I’ve never seen the original tv show so I can’t say for sure how much of an influence this was — aside from the characters’ names — but I will say it easily could have been called Grand Theft Auto – The Movie. Watching the film felt like stepping directly into that game, and the twilit world I described above — which is all I think Mann was really going for. This is an exercise in the creation of a setting more than anything else; right from the start we are totally immersed in the lush, colourful and dangerous Miami night, which is photographed beautifully throughout (though at times edited strangely) by Mann and cinematographer Dion Beebe. The look is actually reminiscent of Fernando Meirelles (City of God) and Alejandro González Iñárritu (21 Grams) in its unsteady camera, grainy, off-centre shots and fearlessness in low light. To wit, the plot is about as basic as you can get — detectives James ‘Sonny’ Crockett (Colin Farrell) and Ricardo Tubbs (Jamie Foxx) go undercover to infiltrate a drug cartel. That’s it; although, even with so basic a story it still manages to be complex and even leave a few loose threads untied by the end. We have no real deep exploration of character or anything messy like that to get in the way of the action, although Mann does a good job of presenting the story using easily identifiable macho-archetypes without resorting to cliché; all we are told is that loyalty is important (as in every cop movie), and love will preserve your soul at the end of a day of staring death in the face, even if it must be relinquished.

It was definitely enjoyable, and again the visuals alone make it stand high above most other offerings in the genre.


Miami Vice

8 Comments leave one →
  1. Saturday, July 29, 2006 12:48 am

    Thanks for sharing. Totally agree with your comment about the settings.

  2. Saturday, July 29, 2006 10:07 am

    “Grand Theft auto – The Movie”
    That’s exactly what I hoped it would be like:)
    Great setting. Great atmosphere. Great game.Now I’ll definitely like the film (and I DID see the original tv-show, btw;)

  3. Sunday, July 30, 2006 8:27 pm

    I’m thinking we may see a Director’s Cut of this when it comes out on DVD.  There are few moments, upon reflection, where it felt like there was something missing.  And I think there was a shot in the trailer that inferred a whole big sequence that wasn’t in the movie.

  4. armoo permalink
    Monday, July 31, 2006 4:31 pm

    C- it only passed because of the realistic shooting scenes.. that seems to be all the Manns good for these days.. sad but true

  5. Sunday, August 6, 2006 12:18 pm

    Mann walks a fine line with Miami Vice. It’s all style over substance. I did find it interesting however, that even though I had never seen the original tv show, like most of the ‘under-30’ crowd, I felt like I knew the characters. The partnership between Sonny and Rico was understood; they were loyal to each other because they were partners, nuff said.

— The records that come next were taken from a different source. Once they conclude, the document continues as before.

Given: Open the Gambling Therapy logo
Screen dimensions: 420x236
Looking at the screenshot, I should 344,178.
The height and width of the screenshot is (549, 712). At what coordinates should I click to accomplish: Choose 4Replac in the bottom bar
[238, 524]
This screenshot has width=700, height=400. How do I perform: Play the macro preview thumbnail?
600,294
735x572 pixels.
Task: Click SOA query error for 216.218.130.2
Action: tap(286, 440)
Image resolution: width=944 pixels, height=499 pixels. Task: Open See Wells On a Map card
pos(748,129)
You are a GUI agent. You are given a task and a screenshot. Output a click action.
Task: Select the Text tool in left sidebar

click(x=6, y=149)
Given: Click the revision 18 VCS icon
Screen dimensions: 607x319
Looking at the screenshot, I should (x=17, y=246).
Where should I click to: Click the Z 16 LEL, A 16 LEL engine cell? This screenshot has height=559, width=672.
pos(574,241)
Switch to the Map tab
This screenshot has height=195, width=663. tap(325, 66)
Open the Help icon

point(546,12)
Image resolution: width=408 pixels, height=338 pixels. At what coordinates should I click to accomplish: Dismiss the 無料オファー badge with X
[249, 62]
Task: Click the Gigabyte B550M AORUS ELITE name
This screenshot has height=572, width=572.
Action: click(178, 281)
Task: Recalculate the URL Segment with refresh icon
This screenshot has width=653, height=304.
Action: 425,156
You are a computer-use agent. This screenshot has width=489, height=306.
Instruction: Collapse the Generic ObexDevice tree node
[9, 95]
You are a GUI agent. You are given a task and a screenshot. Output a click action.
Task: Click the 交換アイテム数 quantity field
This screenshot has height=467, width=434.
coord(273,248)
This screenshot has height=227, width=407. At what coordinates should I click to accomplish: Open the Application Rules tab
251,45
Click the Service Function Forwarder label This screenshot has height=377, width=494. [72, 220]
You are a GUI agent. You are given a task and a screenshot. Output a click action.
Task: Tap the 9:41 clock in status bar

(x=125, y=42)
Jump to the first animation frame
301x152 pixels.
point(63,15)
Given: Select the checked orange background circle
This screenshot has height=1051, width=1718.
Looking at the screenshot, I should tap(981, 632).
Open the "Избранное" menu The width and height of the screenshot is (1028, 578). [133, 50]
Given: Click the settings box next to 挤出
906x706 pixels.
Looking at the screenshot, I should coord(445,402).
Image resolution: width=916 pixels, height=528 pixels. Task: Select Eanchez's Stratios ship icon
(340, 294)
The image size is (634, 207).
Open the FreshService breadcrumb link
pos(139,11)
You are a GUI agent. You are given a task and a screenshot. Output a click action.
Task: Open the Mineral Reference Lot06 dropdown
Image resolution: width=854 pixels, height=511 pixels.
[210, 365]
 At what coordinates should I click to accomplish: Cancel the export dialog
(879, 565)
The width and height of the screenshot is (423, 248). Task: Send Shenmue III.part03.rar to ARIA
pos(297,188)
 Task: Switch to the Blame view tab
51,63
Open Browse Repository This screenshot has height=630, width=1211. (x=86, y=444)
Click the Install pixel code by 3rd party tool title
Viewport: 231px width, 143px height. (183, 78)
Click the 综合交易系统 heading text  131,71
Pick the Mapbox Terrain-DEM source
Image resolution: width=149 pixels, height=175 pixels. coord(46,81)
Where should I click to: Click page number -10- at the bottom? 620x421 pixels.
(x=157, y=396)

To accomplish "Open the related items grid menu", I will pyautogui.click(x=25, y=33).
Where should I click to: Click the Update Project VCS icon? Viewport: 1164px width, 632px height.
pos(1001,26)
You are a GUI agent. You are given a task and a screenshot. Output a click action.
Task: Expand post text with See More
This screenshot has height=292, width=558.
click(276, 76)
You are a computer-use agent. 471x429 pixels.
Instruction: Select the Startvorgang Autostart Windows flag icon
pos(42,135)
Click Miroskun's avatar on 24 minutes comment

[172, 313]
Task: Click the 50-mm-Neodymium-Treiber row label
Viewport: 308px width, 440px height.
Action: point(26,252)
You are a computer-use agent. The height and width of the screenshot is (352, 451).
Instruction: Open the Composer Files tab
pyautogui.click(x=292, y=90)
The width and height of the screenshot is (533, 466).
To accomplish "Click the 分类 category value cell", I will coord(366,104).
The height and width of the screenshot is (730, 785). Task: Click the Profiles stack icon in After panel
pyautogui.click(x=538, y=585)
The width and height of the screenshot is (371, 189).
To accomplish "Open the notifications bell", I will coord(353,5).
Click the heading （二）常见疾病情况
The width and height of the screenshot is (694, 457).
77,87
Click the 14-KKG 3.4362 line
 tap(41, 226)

    Even though this is minor Mann (I did like Collateral by the way, very much so), it still packs a whollop. You’re right about the comparisons between City of God and 21 Grams. To this I would add Soderbergh, and Stephen Gaghan’s Syriana, heck, even Spielberg’s latest works are using this handheld, urban, grit-style. Mann even mixes hi-def video for the night scenes with his 35mm film work – to which all young filmmakers should rejoice.

  6. Sunday, August 6, 2006 11:10 pm

    I thought he was using hi-def, or digital, video all the way through, but you only noticed it in the night scenes because they were so grainy.

    But you think it’s a mix?

  7. Tuesday, August 8, 2006 10:16 am

    On IMDB tech specs they say that some segments were shot with 35mm, but just from doing a bit of searching, it seems that all of it was shot on HD, so I’m not sure what the deal is there. I’ll do some more searching, mostly cause it’s interesting to me.

  8. Tuesday, October 24, 2006 7:58 pm

    Zoiks! Colling Farrell is one of the new spokespersons for the special olympics? That’s kinda strange. He’s getting over an addiction to pain killers and has a sex tape out. That’s pretty special if you ask me!